• [DESCRIPTION OF THE TASK] Drop the pictures from the entries below, then reproduce the rest exactly.

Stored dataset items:
-- Opening Marker --
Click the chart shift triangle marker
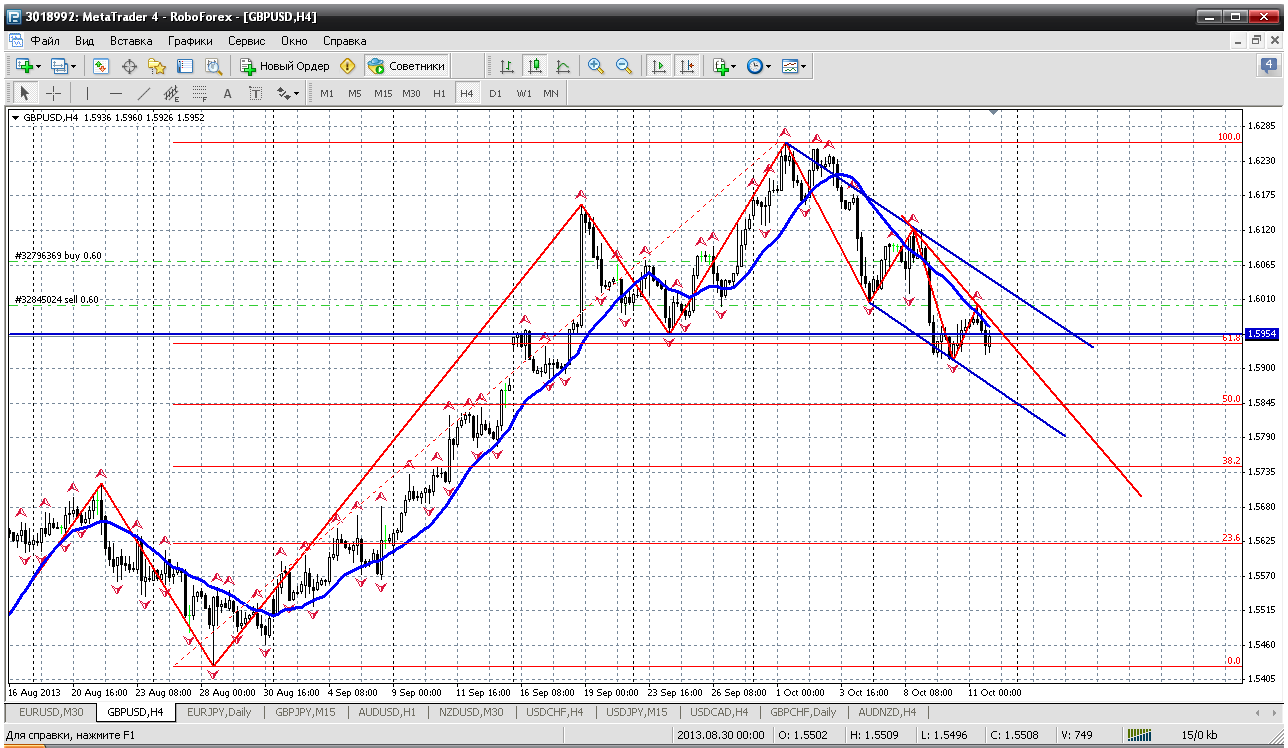The image size is (1288, 748). pyautogui.click(x=993, y=113)
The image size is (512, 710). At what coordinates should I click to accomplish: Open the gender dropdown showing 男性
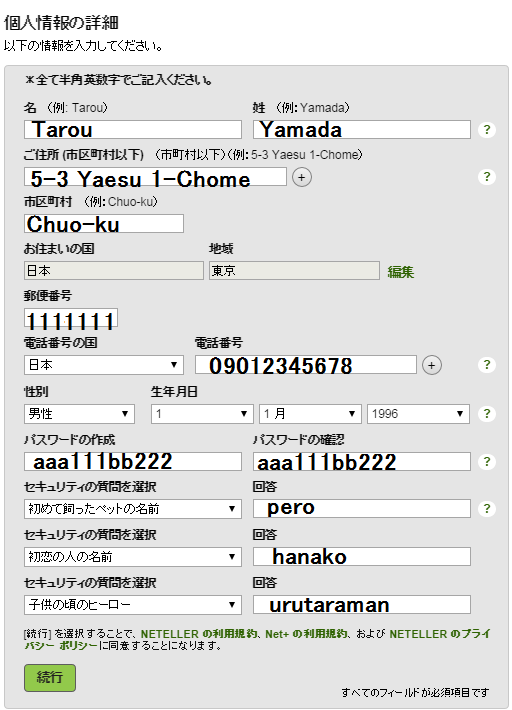[x=79, y=414]
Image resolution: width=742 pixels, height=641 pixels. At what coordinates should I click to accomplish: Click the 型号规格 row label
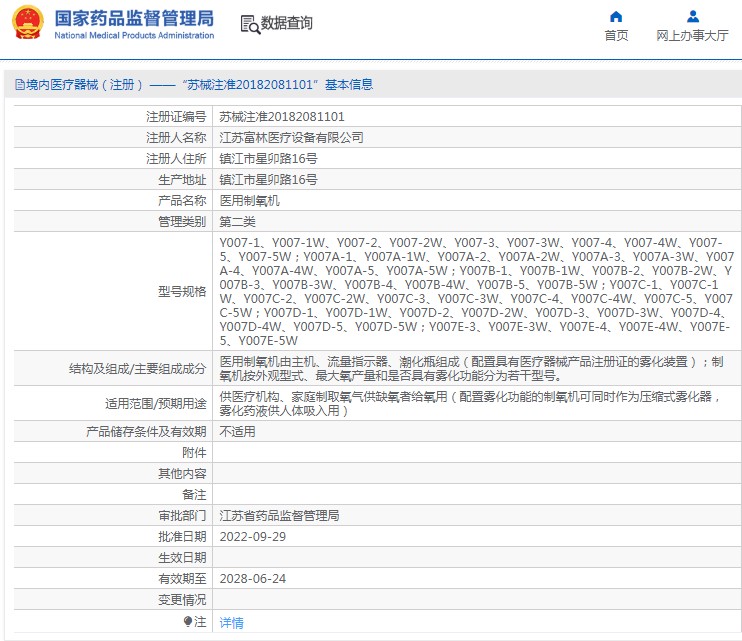182,292
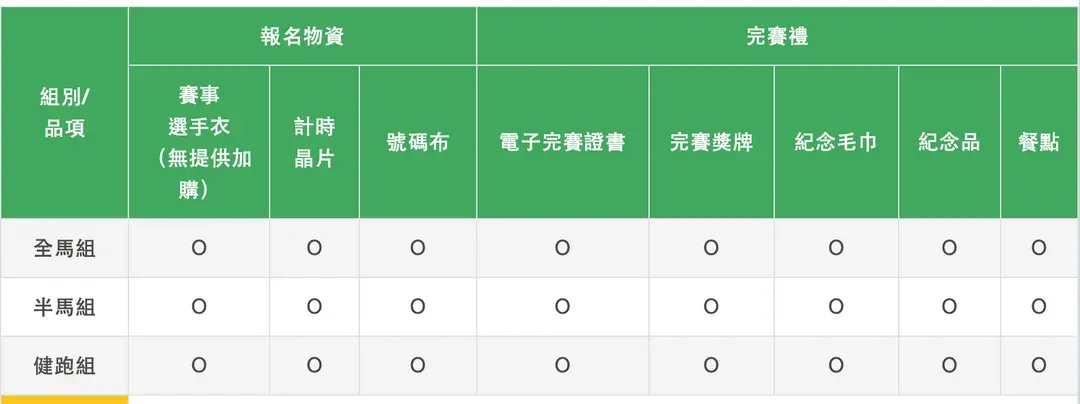The height and width of the screenshot is (404, 1080).
Task: Click the 賽事選手衣 column header
Action: click(x=198, y=142)
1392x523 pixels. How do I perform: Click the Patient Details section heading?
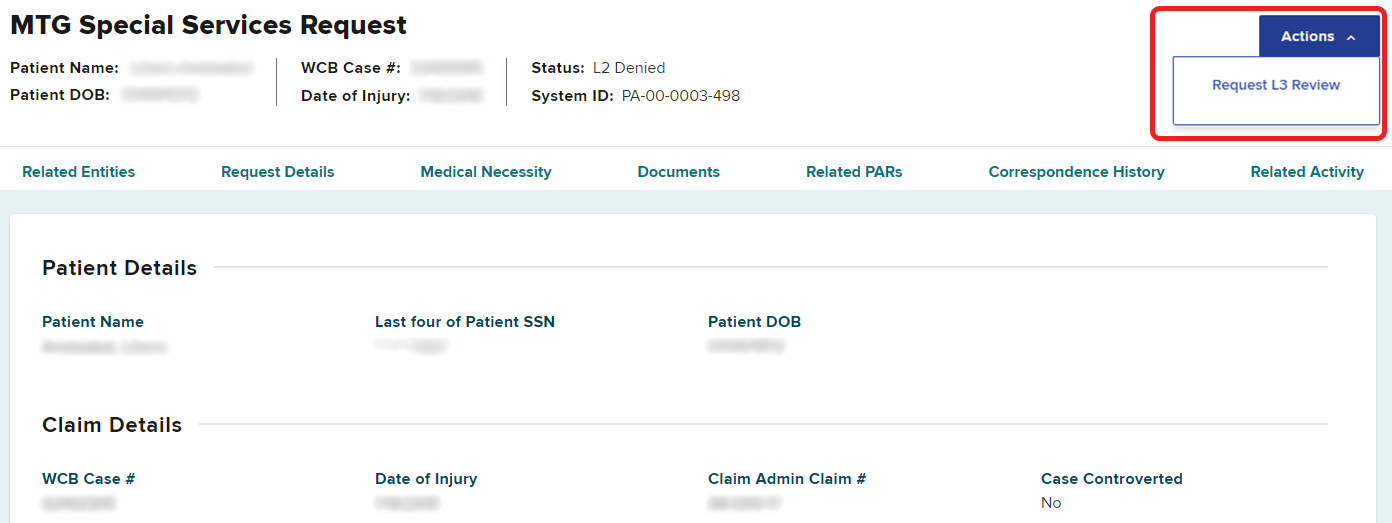pos(119,268)
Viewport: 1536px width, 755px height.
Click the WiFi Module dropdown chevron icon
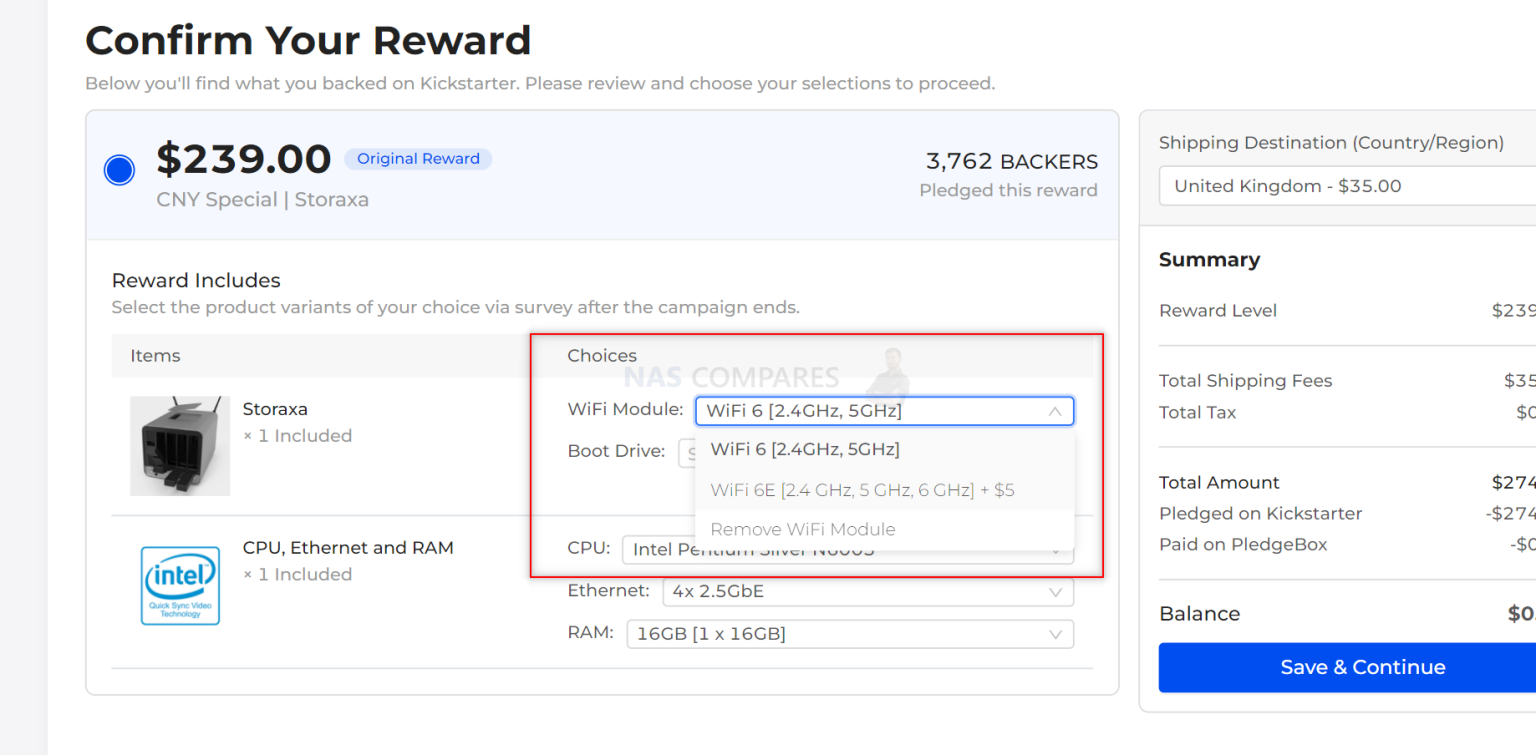[x=1055, y=411]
-- Closing Marker --
• [PROBLEM SOLUTION]
Click the chart shift triangle marker
The image size is (1288, 748). pyautogui.click(x=993, y=113)
The image size is (512, 710). At what coordinates should I click to accomplish: Open the gender dropdown showing 男性
[x=79, y=414]
Image resolution: width=742 pixels, height=641 pixels. At what coordinates should I click to accomplish: Click the 型号规格 row label
182,292
The height and width of the screenshot is (404, 1080).
Task: Click the 賽事選手衣 column header
Action: click(x=198, y=142)
1392x523 pixels. How do I perform: Click the Patient Details section heading?
pos(119,268)
Viewport: 1536px width, 755px height.
Click the WiFi Module dropdown chevron icon
[x=1055, y=411]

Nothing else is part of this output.